Increase to PAYE twice monthly threshold
The threshold for paying PAYE twice each month based on annual PAYE and ESCT has increased from $100,000 to $500,000. However, the threshold requiring customers to file electronically using ir-File remains at $100,000.
If annual PAYE includes ESCT (employer superannuation contribution tax) is less that $500,000, customers only need to pay PAYE once a month.
We are writing to employers affected by this change and will update their details automatically in our system.
Both the PAYE income payment (IR 345) form and employer monthly schedule (IR 348) are due by the 20th of the month following the one in which PAYE was deducted.
Decrease in use of money interest (UOMI) rate
From 1 March 2009, the UOMI rate for underpaying tax decreased form 14.24% to 9.73%, and for overpaying tax, the UOMI rate decreased from 6.66% to 4.23%.
If customers underpay their tax, they’ll incur less UOMI. And, if they overpay tax, they’ll receive less UOMI.
Simplified rules for deducting legal expenditure
If customers incur business-related legal expenditure, they can immediately deduct up to $10,000 per year from their income tax in the year it was incurred without needing to distinguish whether it’s revenue or capital.
Information about these changes is available at www.ird.govt.nz.
Talk to us, says Commissioner of Inland Revenue
24 March 2009 - The Commissioner of Inland Revenue, Robert Russell, is urging customers finding it difficult to pay their taxes in the current economic climate to contact the department at the earliest opportunity.
“We understand that economic conditions are tough for many people and businesses at the moment. Many people may be OK now, but concerned that their finances will get worse in future and they will have trouble meeting their obligations,’’ he said.
“However, it’s vital that they get in touch with us and let us know that they are having problems, preferably before the date payments are due.
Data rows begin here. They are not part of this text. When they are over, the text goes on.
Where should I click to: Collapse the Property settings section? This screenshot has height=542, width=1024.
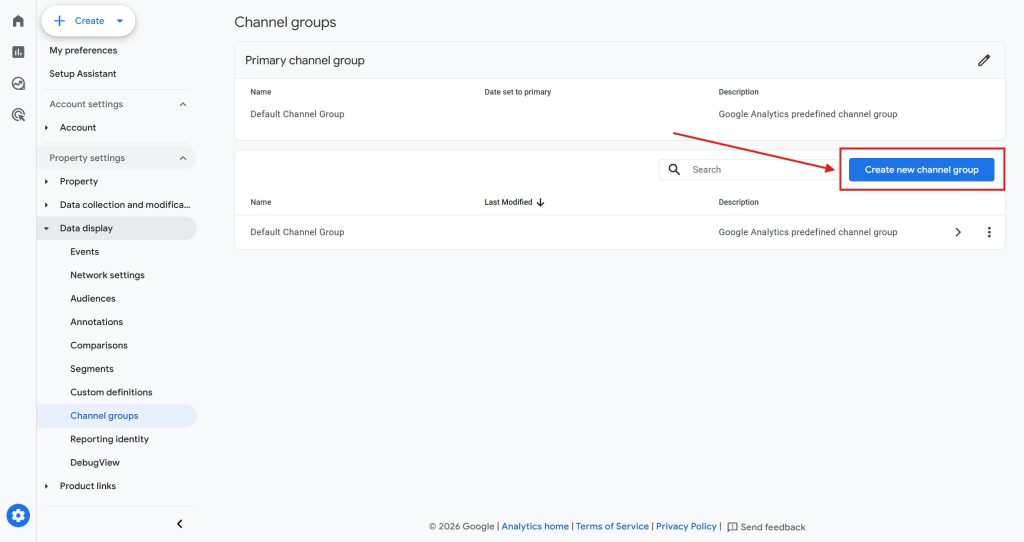click(x=183, y=158)
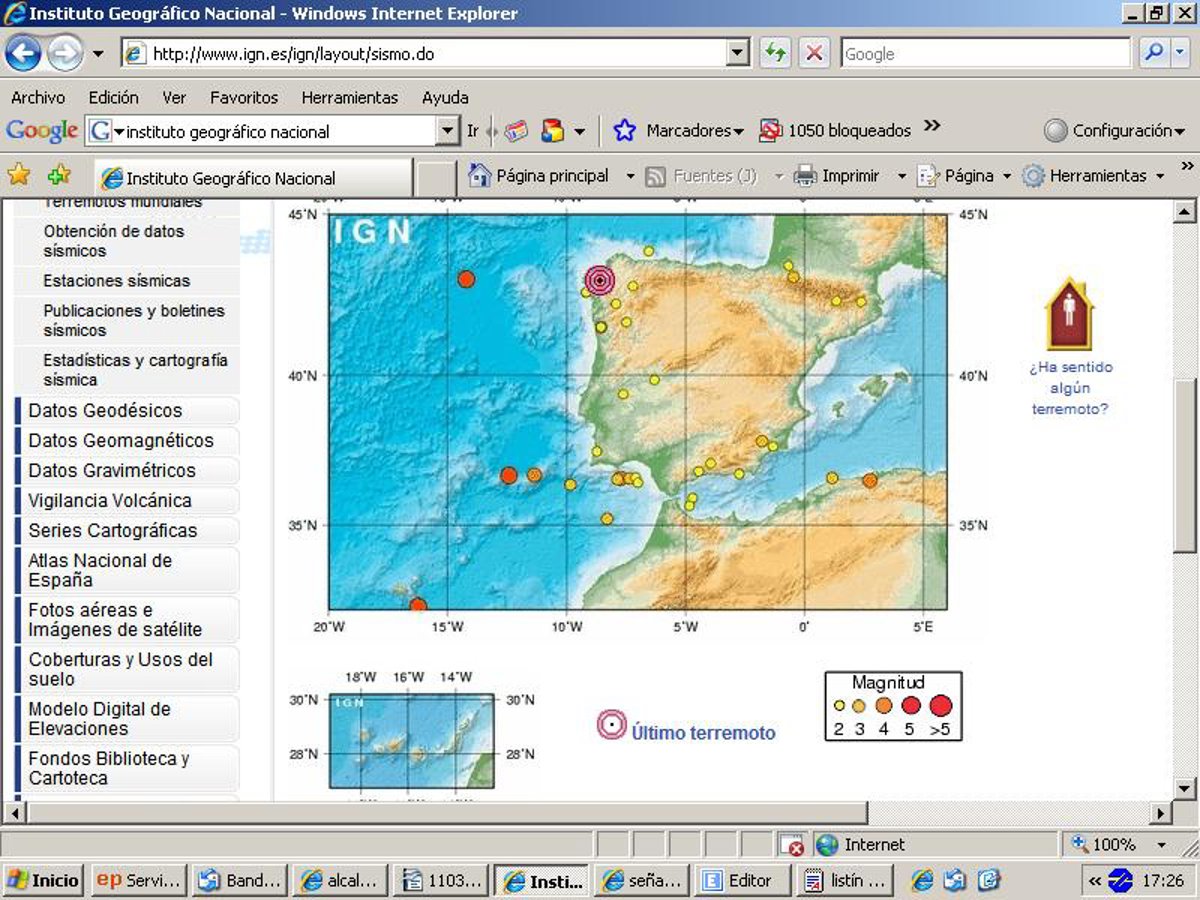Expand the Google toolbar search box dropdown
This screenshot has height=900, width=1200.
tap(448, 131)
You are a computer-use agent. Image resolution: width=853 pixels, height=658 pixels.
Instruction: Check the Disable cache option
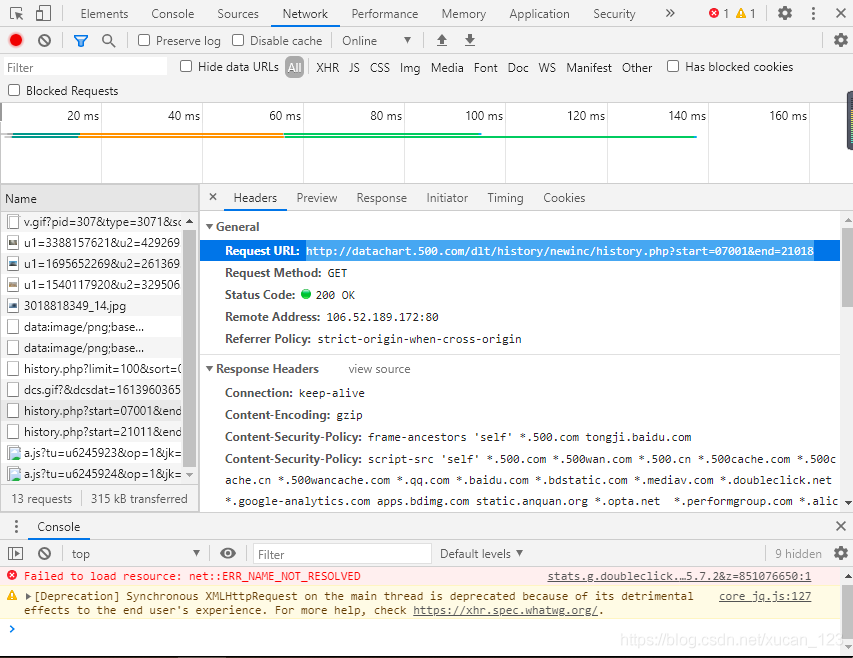click(x=238, y=40)
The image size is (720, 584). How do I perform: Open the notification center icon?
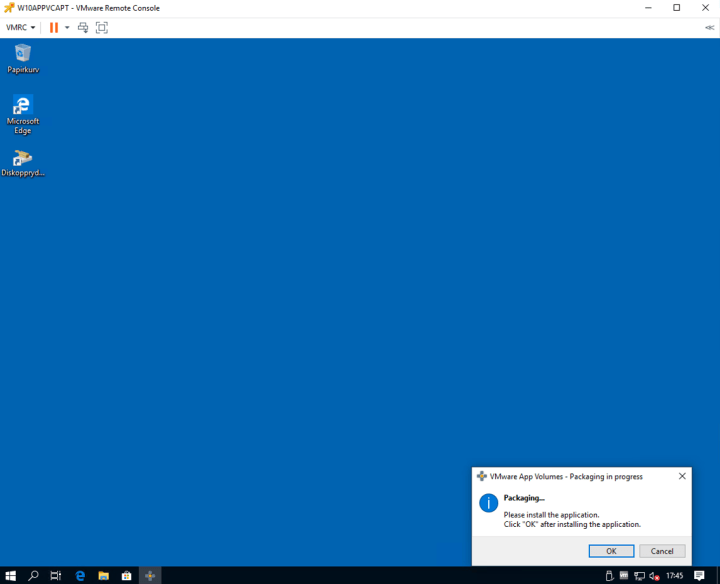click(x=699, y=576)
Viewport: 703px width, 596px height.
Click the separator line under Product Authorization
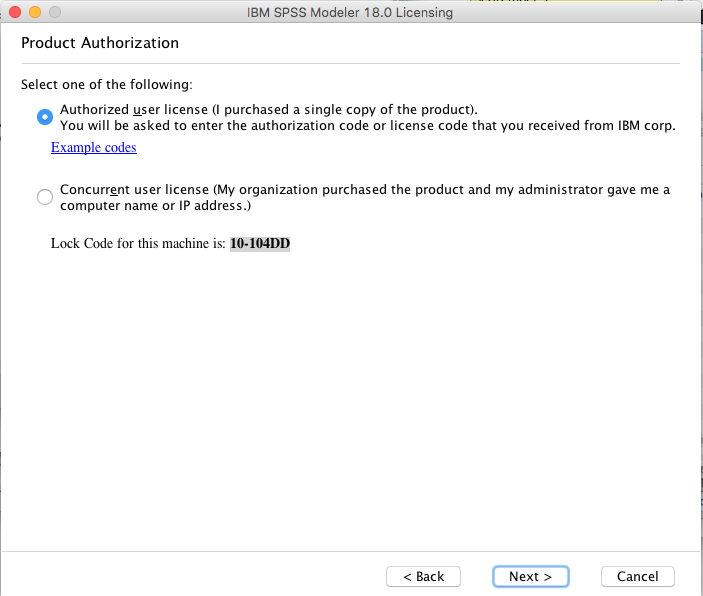[x=350, y=64]
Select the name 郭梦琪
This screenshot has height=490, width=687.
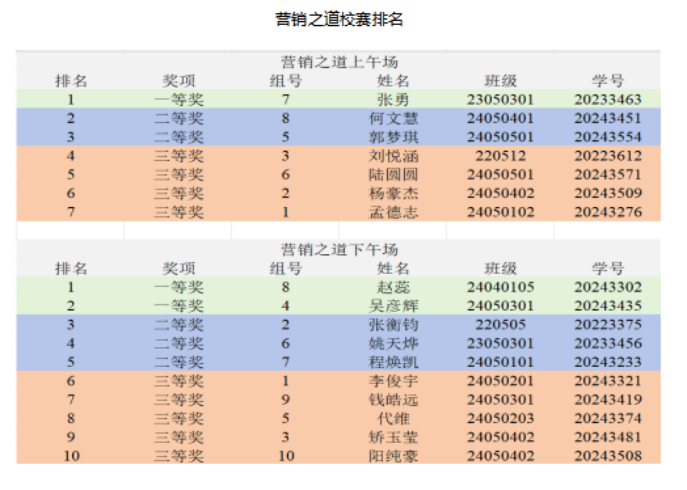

Missed tax payments attract penalties and interest.
“If people get in touch with us early, there are a number of things we can do to help them, depending on the individual situation.’’
Tax payment by instalment was one option, he said. “At the end of December, we had $902 million being paid under instalment arrangements.’’ Such arrangements can be renegotiated if people’s situations worsen.
“Even if customers do choose to talk to us after their due dates, better late than never. A voluntary disclosure now is preferable to facing far greater tax problems at a later date, and will reduce further penalties, ’’ he said.
Customers who enter into instalment arrangements before the due date will pay a one-off penalty of one per cent of tax owed, and will pay use-of-money interest but they will avoid the penalties they could face if they just ignored their tax obligations.
Mr Russell said that it was important to comply with tax requirements. “Debt tends to rise and tax gets pushed down the list of priorities by people and businesses. Inland Revenue has a statutory obligation to collect the maximum revenue over time which is required to pay for health, schools, social services and a number of other areas.’’
He noted that customers with reduced income may find themselves eligible for Working for Families Tax Credits. Other people may be eligible for the Independent Earner Tax Credit which will be available from 1 April.
Options are also available in the case of Child Support and Student Loans repayments, and people unable to meet their KiwiSaver obligations can take a contributions holiday after being in the scheme for a year. Prior to that, they can apply for a financial hardship holiday.
Mr Russell said in the case of tax debt, the department only takes liquidation or bankruptcy proceedings as an absolute last resort.
“Such actions are only undertaken when all other efforts to recover the money owing has failed. Liquidation is always preceded by multiple attempts by Inland Revenue, often over several years, to negotiate with the taxpayer.’’
“The sooner people contact us,’’ Mr Russell said, “the sooner we can discuss the options available to assist them to meet their repayment obligations.’’
“We want to help people get their affairs in order to avoid worse problems down the track.’’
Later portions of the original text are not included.